_HOW TO COMPLETE THIS TASK_. Look below for the line containing "This screenshot has height=727, width=1600." and the line containing "Stop the recording"; repeat exactly those two lines and all lines between them, and nothing else.

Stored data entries

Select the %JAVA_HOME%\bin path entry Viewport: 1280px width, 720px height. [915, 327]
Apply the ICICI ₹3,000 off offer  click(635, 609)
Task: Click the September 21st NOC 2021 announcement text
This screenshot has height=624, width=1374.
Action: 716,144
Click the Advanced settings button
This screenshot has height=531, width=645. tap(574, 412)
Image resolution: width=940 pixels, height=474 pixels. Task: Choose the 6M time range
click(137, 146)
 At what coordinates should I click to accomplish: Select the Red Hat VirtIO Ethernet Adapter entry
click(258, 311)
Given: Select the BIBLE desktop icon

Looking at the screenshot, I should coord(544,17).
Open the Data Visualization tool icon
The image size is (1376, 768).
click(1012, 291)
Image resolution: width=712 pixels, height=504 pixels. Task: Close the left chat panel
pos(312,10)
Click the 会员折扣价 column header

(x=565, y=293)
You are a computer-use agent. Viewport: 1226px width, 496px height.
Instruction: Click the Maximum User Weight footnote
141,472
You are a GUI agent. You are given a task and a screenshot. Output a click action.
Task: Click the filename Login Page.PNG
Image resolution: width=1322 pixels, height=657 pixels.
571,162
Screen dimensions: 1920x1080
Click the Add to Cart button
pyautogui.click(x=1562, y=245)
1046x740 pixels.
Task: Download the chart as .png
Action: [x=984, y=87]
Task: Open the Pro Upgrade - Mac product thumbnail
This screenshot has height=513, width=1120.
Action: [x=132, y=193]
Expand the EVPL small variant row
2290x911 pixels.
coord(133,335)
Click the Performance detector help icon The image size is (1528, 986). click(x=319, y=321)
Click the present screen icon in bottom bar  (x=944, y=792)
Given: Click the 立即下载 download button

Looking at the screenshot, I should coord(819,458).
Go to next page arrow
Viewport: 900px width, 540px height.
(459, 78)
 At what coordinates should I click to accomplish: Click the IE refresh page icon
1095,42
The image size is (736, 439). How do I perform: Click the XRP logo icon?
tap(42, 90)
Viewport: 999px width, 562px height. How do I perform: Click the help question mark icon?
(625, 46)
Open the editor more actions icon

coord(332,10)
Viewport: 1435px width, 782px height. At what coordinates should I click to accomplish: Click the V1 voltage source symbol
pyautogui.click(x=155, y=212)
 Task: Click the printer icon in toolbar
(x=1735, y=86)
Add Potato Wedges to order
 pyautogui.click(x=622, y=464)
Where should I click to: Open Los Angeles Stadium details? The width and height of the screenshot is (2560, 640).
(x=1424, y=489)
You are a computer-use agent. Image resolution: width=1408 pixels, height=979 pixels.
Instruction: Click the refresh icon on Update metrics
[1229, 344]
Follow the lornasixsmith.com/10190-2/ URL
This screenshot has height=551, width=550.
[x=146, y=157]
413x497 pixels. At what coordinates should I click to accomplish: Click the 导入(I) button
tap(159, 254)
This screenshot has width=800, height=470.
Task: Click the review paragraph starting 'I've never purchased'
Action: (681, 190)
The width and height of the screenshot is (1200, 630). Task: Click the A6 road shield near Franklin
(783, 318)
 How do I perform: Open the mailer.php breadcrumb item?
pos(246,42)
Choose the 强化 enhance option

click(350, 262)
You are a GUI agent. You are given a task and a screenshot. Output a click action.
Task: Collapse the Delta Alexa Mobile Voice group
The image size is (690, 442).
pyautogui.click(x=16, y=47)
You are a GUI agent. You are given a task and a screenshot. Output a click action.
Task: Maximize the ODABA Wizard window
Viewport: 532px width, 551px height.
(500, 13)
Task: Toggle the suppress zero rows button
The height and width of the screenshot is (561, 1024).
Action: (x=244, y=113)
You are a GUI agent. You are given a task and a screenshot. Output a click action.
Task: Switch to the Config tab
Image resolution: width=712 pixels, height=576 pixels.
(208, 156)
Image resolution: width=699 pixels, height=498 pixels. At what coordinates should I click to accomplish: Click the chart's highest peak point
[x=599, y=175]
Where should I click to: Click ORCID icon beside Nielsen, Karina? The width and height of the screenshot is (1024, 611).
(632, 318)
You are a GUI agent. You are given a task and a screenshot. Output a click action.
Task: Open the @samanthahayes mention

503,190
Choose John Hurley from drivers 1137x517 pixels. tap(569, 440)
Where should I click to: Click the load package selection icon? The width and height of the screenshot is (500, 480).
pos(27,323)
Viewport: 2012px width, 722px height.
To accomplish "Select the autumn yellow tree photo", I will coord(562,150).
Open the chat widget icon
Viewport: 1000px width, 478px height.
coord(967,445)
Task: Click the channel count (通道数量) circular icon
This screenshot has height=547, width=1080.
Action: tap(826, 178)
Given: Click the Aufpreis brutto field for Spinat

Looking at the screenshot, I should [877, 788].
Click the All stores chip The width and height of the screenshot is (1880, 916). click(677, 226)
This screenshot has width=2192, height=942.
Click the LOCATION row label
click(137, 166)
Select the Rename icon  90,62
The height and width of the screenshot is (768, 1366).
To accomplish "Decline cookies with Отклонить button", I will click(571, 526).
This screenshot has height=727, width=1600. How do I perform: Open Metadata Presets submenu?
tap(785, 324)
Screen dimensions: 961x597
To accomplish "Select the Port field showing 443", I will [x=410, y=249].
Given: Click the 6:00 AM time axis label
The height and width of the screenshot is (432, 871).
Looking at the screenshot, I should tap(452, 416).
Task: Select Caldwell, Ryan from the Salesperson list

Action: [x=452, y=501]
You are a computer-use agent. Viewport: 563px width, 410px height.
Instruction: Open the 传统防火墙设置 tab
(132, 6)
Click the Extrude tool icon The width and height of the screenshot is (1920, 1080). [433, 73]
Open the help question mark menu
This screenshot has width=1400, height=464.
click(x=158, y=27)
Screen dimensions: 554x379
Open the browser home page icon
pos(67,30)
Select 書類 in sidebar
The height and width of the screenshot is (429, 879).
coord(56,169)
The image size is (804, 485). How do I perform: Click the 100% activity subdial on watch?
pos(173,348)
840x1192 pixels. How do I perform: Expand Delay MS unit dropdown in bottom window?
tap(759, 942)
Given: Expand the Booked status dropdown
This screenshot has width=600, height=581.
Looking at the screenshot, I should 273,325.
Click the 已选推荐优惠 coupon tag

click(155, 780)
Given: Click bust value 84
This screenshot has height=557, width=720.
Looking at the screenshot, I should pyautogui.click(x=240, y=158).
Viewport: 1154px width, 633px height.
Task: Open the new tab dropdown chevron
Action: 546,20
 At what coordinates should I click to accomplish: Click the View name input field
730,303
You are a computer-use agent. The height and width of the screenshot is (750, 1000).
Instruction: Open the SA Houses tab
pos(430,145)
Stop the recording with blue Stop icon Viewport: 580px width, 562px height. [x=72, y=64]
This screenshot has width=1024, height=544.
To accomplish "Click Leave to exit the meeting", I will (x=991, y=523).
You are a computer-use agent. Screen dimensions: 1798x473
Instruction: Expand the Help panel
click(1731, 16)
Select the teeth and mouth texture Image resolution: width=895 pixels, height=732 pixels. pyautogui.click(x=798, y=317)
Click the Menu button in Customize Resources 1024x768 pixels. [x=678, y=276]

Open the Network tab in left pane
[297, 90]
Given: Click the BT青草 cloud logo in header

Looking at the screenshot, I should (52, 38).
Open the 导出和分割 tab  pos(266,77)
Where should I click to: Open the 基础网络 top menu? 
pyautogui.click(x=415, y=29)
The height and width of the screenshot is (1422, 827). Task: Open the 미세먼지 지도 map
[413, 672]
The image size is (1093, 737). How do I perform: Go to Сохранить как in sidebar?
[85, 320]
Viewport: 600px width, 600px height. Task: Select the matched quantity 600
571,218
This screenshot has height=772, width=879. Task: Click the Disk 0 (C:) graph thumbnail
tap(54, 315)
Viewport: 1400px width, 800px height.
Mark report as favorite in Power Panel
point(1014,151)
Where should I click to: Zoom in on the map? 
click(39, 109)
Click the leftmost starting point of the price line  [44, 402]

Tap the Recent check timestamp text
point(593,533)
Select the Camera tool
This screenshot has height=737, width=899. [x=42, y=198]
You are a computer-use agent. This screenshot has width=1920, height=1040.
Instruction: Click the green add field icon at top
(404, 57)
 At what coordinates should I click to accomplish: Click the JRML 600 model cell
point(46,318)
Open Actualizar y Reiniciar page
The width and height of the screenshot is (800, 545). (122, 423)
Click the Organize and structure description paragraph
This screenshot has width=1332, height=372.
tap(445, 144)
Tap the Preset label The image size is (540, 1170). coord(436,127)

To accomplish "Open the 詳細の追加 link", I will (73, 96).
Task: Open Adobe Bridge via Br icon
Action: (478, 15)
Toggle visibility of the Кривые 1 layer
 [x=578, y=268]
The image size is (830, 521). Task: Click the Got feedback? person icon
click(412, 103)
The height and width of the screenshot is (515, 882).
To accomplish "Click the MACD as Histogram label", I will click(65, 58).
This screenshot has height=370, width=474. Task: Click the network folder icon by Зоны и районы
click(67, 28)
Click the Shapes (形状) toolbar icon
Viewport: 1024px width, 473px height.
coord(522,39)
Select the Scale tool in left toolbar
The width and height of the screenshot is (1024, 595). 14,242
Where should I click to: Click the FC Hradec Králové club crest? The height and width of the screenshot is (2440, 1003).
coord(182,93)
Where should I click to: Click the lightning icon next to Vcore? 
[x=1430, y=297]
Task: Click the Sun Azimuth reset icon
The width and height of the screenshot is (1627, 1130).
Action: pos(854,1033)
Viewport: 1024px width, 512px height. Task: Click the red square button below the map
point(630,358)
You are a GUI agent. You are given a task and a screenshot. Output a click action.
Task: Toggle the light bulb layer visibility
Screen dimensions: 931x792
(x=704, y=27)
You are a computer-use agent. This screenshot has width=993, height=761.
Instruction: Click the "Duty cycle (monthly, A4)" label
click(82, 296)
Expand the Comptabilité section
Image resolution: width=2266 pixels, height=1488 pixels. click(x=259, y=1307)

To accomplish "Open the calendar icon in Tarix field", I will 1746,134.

_SOLUTION FOR THIS EXERCISE_.
This screenshot has height=727, width=1600. How do I perform: Open Metadata Presets submenu?
tap(785, 324)
Screen dimensions: 961x597
To accomplish "Select the Port field showing 443", I will [x=410, y=249].
Given: Click the 6:00 AM time axis label
The height and width of the screenshot is (432, 871).
Looking at the screenshot, I should tap(452, 416).
Task: Select Caldwell, Ryan from the Salesperson list

Action: [x=452, y=501]
You are a computer-use agent. Viewport: 563px width, 410px height.
Instruction: Open the 传统防火墙设置 tab
(132, 6)
Click the Extrude tool icon The width and height of the screenshot is (1920, 1080). [433, 73]
Open the help question mark menu
This screenshot has width=1400, height=464.
click(x=158, y=27)
Screen dimensions: 554x379
Open the browser home page icon
pos(67,30)
Select 書類 in sidebar
The height and width of the screenshot is (429, 879).
coord(56,169)
The image size is (804, 485). How do I perform: Click the 100% activity subdial on watch?
pos(173,348)
840x1192 pixels. How do I perform: Expand Delay MS unit dropdown in bottom window?
tap(759, 942)
Given: Expand the Booked status dropdown
This screenshot has width=600, height=581.
Looking at the screenshot, I should 273,325.
Click the 已选推荐优惠 coupon tag

click(155, 780)
Given: Click bust value 84
This screenshot has height=557, width=720.
Looking at the screenshot, I should pyautogui.click(x=240, y=158).
Viewport: 1154px width, 633px height.
Task: Open the new tab dropdown chevron
Action: 546,20
 At what coordinates should I click to accomplish: Click the View name input field
730,303
You are a computer-use agent. The height and width of the screenshot is (750, 1000).
Instruction: Open the SA Houses tab
pos(430,145)
Stop the recording with blue Stop icon Viewport: 580px width, 562px height. [x=72, y=64]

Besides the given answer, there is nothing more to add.